Montreal: A City in TERROR / by charles desrochers

I was looking around the other day and saw this old picture from last year. Pictured above is the Montreal Police Department and what counts as a strike. In Montreal the police and other emergency services are not allowed to strike so the closest thing they can do is wear the flashiest and most ridiculous pants and take many sick days. How ridiculous?

And also this nice little number, I think he might be going to the polo grounds right after work. 

But why can't the police force go on strike? I mean the obvious answer is, "Because no one would do the policing, you moron." But the hippie dippy in me says that everyone would still get along, even without a police department. Turns out I'm very wrong about that.

 Either a riot or a killer sock hop.

Either a riot or a killer sock hop.

Let's go back to the fall of 1969, in which the entire year was labeled the Summer of Love for some reason, and go to October, the awkward morning after breakfast of love. Just as it is now Montreal was dealing with a fair amount of pressure from separatists who feel like Quebec should be its own sovereign nation but still use Canada's military because then who would protect them from Canada? The more extreme separatists had been planting bombs and such all over the city so the police force had been warn down to it's very last nerve with disabling them and making less pay than their Toronto counterparts.

After a quick meeting they strike and what ensues is 16 hours of hell on French Canadian earth. Almost immediately, looting and riots break out through the city and two rival gangs start shooting up one another, eventually leading to a rooftop brawl at the bad guys' headquarters. If this were a movie we would be talking about two crime lords fighting over territory and looking to seize the opportunity of a lawless town but since this is real life, and Canadian nonetheless, the two organizations in question were the limousine and taxi drivers of Montreal and their "turf" was the rights to pickup passengers at the international airport.

That's right, one of the bloodiest days in Montreal's history happened for the same reason your Uber driver can't pick you up at LAX. 

But while this mayhem is going on there's still an actual riot going on in the city and shop owners and workers had to fight off citizens from taking their livelihoods. This CBS report interviews a man and I just want to give him a hug because he's so sweet. During the night, people had been breaking into his store and stealing the pants and slacks from his tailor shop, which resulted in two adorably Canadian things: First is that he still locked the door despite the windows being broken; and the second is that when he ran into looters holding his clothes he politely asked for them back. His neighbor on the other hand stayed in his shop with a gun and had nothing stolen but when our shop owner was asked if he learned a lesson and will buy a gun he chuckled and says, "I'm not a gun person. Let them have it."

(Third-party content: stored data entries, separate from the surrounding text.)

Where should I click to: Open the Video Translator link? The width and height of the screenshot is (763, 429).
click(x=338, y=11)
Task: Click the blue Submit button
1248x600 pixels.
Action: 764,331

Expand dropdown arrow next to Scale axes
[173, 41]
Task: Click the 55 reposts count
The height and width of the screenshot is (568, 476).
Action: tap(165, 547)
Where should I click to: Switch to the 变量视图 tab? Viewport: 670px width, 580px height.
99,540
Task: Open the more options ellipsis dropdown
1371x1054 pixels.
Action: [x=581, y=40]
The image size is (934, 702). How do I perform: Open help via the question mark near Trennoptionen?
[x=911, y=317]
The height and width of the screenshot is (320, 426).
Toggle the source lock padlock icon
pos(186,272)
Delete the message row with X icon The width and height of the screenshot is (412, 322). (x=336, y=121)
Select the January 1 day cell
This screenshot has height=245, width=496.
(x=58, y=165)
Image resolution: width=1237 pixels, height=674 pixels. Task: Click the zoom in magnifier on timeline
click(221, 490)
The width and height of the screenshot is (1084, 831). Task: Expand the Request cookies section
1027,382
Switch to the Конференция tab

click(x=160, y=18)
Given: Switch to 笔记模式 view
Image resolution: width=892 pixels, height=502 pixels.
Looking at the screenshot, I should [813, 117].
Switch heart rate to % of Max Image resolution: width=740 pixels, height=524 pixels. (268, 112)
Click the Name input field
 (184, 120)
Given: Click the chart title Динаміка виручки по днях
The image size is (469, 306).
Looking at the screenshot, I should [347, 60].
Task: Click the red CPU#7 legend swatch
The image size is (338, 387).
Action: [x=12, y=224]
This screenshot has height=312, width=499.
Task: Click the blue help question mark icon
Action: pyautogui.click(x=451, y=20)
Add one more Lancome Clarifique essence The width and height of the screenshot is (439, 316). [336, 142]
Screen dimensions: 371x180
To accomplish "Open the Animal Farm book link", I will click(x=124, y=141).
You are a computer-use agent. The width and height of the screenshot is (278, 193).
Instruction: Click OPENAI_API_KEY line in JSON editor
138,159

Meanwhile back at the Murray-Hill Limousine Service headquarters, a crowd of angry taxi drivers had formed and were breaking their way into the building. An emergency law was passed requiring the police to get back to work and soon there was a full on fist fight breaking out atop the Murray-Hill garage. Police attempted to keep the peace while the son of the limousine company, along with his security forces, were shooting blindly into the crowd that had formed at the base of the building like a seen from the Walking Dead. Soon enough the smoke had cleared and the sun rose, bringing an end to this nightmare and an officer lay dead on the garage, Corporal Robert Dumas.

In the aftermath of the riot the limousine company lost their monopoly on the airport and an edict was passed that says emergency services in Montreal can not take strikes. The Montreal Urban Community was formed so that Public Transportation and Police could be better regulated and abided.

So, if you ever see a Montreal police officer wearing crazy pants just know, they would be at home if it were not for the utter chaos that would unfold.